Aunt Martha remained a mystery to Dendre. Gideon rarely spoke about her. When she’d asked him about his aunt, Gideon had politely but firmly told her, ‘I’d rather we didn’t talk about her.’
Ten days after they met they were married. And in those ten days the pattern of Dendre’s life with Gideon was established. She began to know him as he had described himself to her. He was indeed a benevolent tyrant but he was besides decidedly in love with her and to have him loving her was all. Nothing else in her life seemed to matter but Gideon and his work.
As hard a life as it was for them, Dendre adored living as a poor, undiscovered artist’s wife. She still went to school but quit her night classes at Cooper Union and took a waitressing job in a coffee shop in the Village. Both she and Gideon thrived on their difficult circumstances. Every week they would pool their money then allot the funds they needed for housekeeping. The remainder went on art materials.
If they were poor materially, they were wealthy in other ways. Their love for each other, their sexual life, his work, made up for the cold water and lack of heat in the studio. Gideon’s work, his ego, his libido, his dreams, anything he desired, governed their lives – and that was just fine with Dendre. He was everything she wanted. Gideon was inspired, everything seemed to be working for
him, and he was generous in his praise of his wife in the darkness of the night when he was making love to her.

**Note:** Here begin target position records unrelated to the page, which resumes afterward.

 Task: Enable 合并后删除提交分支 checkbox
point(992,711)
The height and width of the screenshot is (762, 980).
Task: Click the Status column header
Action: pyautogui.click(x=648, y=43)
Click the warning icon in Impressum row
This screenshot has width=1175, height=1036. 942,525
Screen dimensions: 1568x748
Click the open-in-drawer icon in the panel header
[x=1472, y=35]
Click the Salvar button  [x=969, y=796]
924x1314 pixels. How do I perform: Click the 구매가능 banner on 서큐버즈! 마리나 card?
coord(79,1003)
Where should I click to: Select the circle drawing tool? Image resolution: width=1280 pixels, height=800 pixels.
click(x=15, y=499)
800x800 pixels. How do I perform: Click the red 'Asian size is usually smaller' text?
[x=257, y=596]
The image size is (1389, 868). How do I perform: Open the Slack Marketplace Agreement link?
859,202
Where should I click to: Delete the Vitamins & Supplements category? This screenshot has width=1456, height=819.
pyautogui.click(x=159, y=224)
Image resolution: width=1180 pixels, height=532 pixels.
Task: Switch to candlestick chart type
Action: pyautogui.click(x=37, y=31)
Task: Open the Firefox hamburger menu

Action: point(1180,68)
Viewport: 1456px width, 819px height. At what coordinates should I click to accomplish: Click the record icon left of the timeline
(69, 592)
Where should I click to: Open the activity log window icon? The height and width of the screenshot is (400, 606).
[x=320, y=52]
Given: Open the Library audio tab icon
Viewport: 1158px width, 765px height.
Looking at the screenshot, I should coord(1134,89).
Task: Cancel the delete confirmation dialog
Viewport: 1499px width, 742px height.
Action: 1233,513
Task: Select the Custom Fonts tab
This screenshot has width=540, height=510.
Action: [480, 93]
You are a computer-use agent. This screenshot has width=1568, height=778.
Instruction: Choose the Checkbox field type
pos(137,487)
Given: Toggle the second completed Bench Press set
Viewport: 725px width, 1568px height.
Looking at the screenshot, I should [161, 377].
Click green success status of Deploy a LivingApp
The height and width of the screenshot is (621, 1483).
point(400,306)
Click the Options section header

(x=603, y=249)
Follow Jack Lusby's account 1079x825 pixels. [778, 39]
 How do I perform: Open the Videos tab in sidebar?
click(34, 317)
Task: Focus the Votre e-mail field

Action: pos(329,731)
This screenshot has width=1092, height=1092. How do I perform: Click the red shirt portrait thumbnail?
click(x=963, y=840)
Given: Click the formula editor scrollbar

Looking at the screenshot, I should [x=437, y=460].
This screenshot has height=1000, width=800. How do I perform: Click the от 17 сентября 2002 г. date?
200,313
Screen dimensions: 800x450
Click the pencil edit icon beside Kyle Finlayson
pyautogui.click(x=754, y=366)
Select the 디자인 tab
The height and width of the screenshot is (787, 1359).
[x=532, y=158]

Dendre relieved him of the mundane chores in life: shopping, cooking, keeping their living corner clean, paying the bills, so that he might paint. They survived on Frieda’s food parcels that Dendre went to Brooklyn every week to collect. On rare occasions Frieda brought them to the studio. Those visits were infrequent because the poverty her daughter and son-in-law lived in upset her greatly. The few things she tried to give them to make their living corner look more like a home were rejected and she came to understand that offering them was wrong. They wanted nothing to clutter up their lives. In time she learned to appreciate the sacrifices Dendre and Gideon were making to live the way he dictated. Dendre’s wages and a small cheque from his Aunt Martha, or the rare sale of a painting, kept them going.